A randomized comparison of plasma levobupivacaine concentrations following thoracic epidural analgesia and subpleural paravertebral analgesia in open thoracic surgery
2020-02-13T06:41:28Z (GMT) by
Continuous subpleural paravertebral analgesia may be an alternative to thoracic epidural analgesia following open thoracic procedures. Data about the pharmacokinetic profile of levobupivacaine after administration to the subpleural paravertebral space is unknown. This randomized study investigated differences in plasma levobupivacaine levels between thoracic epidural and subpleural paravertebral administrations. Forty-four patients scheduled for lobectomy or pneumonectomy were randomly allocated into two groups. A thoracic epidural catheter was inserted at the T5-T7 level preoperatively in one group, while the other group had a catheter inserted by the surgeon under direct vision in the paravertebral space at the level of the thoracotomy. A bolus of 0.25% levobupivacaine at 0.5 mg per kg of body weight was administered before the closure of the thoracotomy. The primary outcome was the plasma level of levobupivacaine at 30, 60 and 120 mins. Based on these results, pharmacokinetic modeling was performed. Secondary outcomes included the quality of pain relief, the need for additional systemic analgesia, hemodynamic instability, complication rates and mobility of the patients.

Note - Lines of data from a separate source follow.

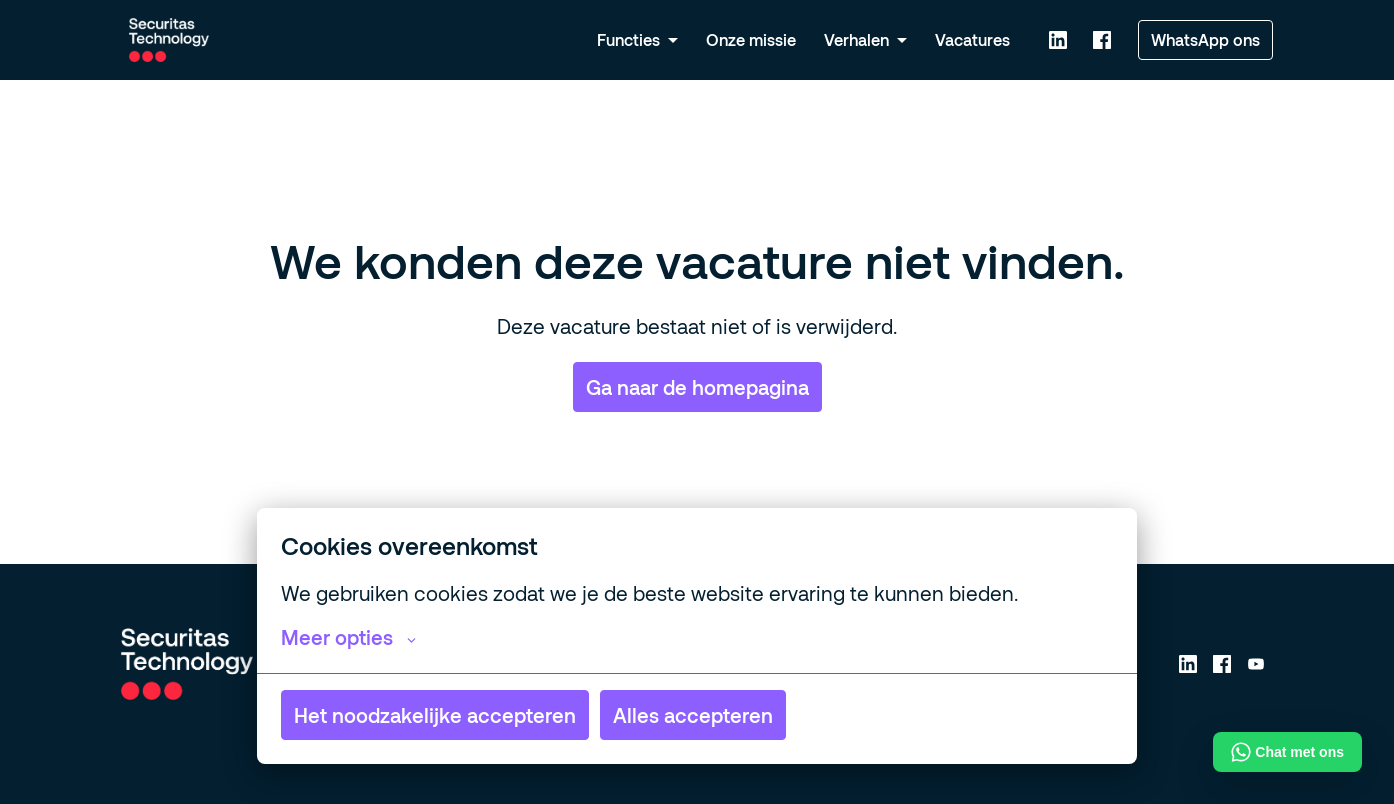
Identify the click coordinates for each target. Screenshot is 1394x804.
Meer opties (348, 637)
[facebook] (1102, 40)
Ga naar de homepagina (697, 387)
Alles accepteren (693, 715)
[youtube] (1256, 664)
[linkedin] (1058, 40)
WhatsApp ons (1205, 39)
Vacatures (972, 39)
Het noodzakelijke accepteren (435, 715)
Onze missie (751, 39)
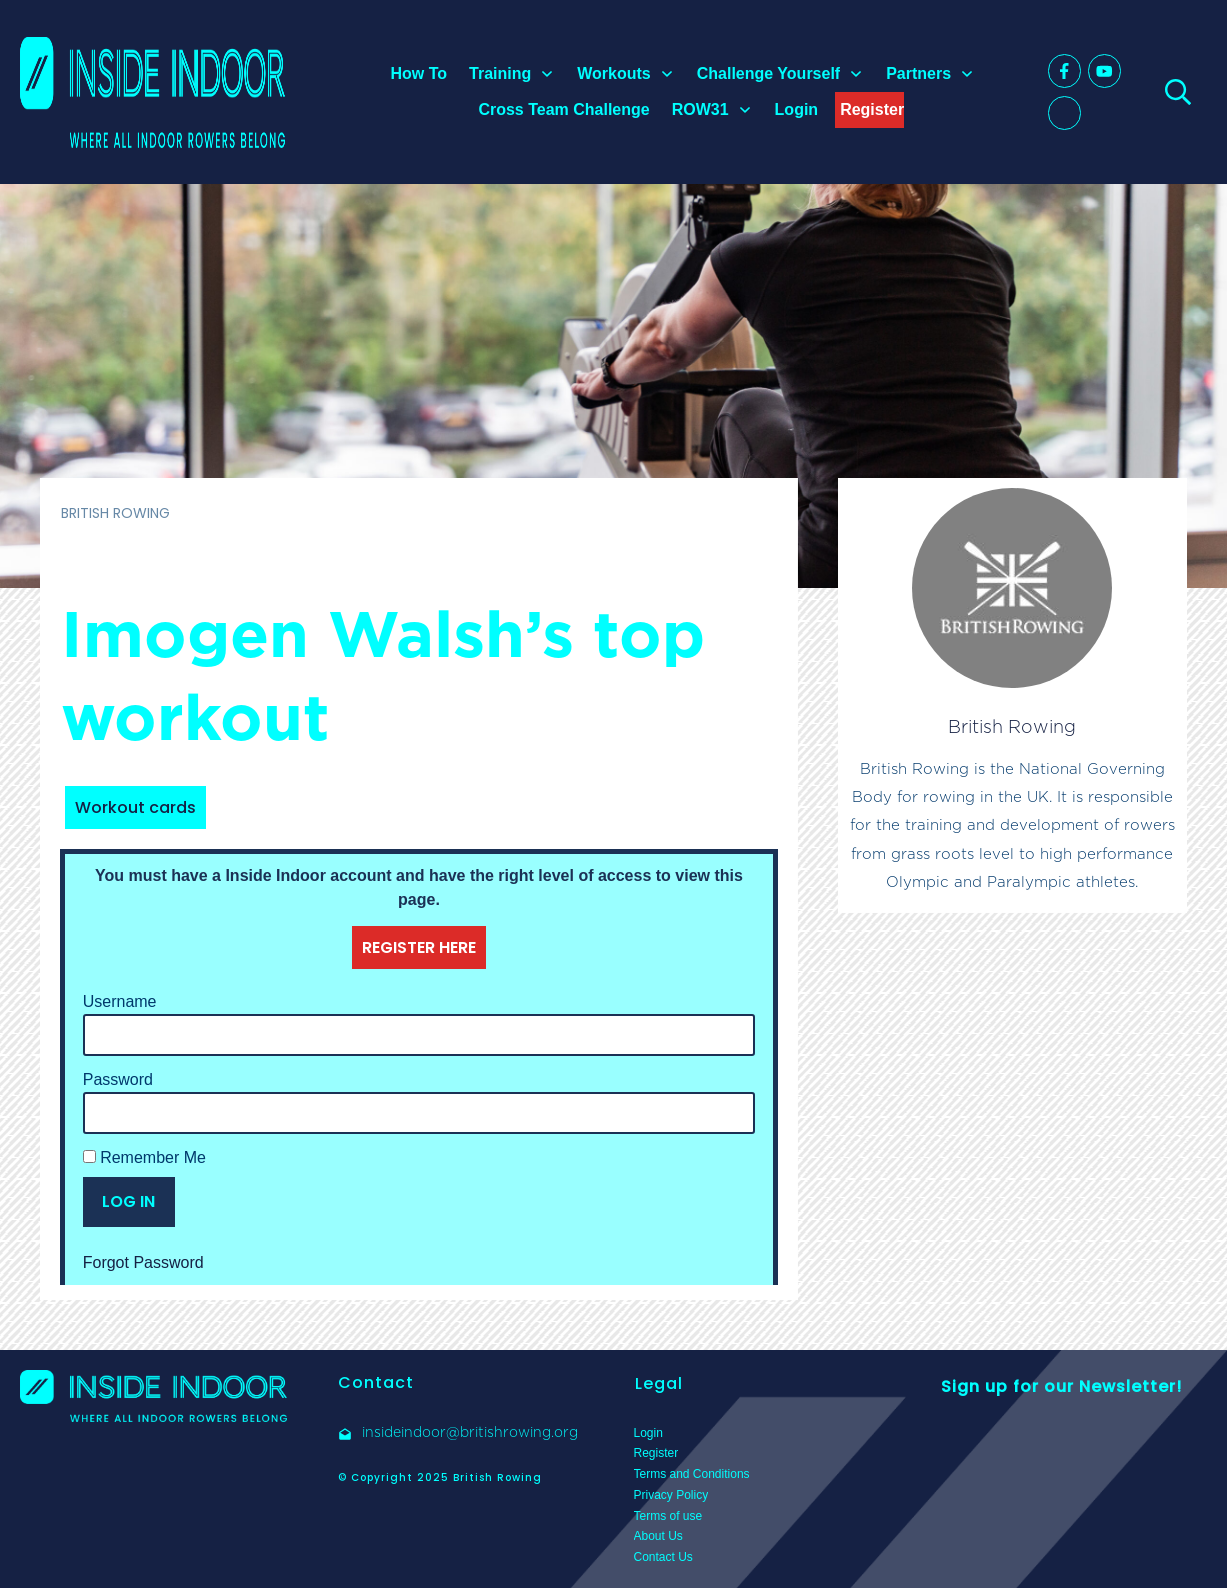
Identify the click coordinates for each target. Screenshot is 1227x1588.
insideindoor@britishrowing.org (470, 1432)
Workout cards (135, 807)
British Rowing (1012, 726)
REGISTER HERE (419, 947)
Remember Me (144, 1157)
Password (118, 1079)
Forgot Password (143, 1262)
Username (120, 1001)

Levobupivacaine plasma levels were without statistical difference 30 min after administration – 0.389 mg.L-1 in the epidural and 0.318 mg.L-1 in the subpleural group (p=0.11). Plasma levels were significantly lower in the subpleural group at 60 (p=0.026) and 120 mins (p=0.006). Maximum concentrations and areas under the curve were higher in the epidural group. The time to achieve maximum plasma concentration was similar in both groups – 27.6 versus 24.2 minutes. The intensity of pain was higher in the subpleural group only at two hours (p=0.03), while the need for additional systemic analgesia was similar in both groups. There was no difference between the groups in postoperative complications, mobility and the incidence of hypotension. Systemic levels of levobupivacaine were low in both thoracic epidural and subpleural paravertebral analgesia after bolus administration of local anesthetic and no symptoms of systemic local anesthetic toxicity were recorded. Dosage of 0.5 mg.kg-1 should be sufficiently safe and effective for providing postoperative analgesia in open thoracic surgery.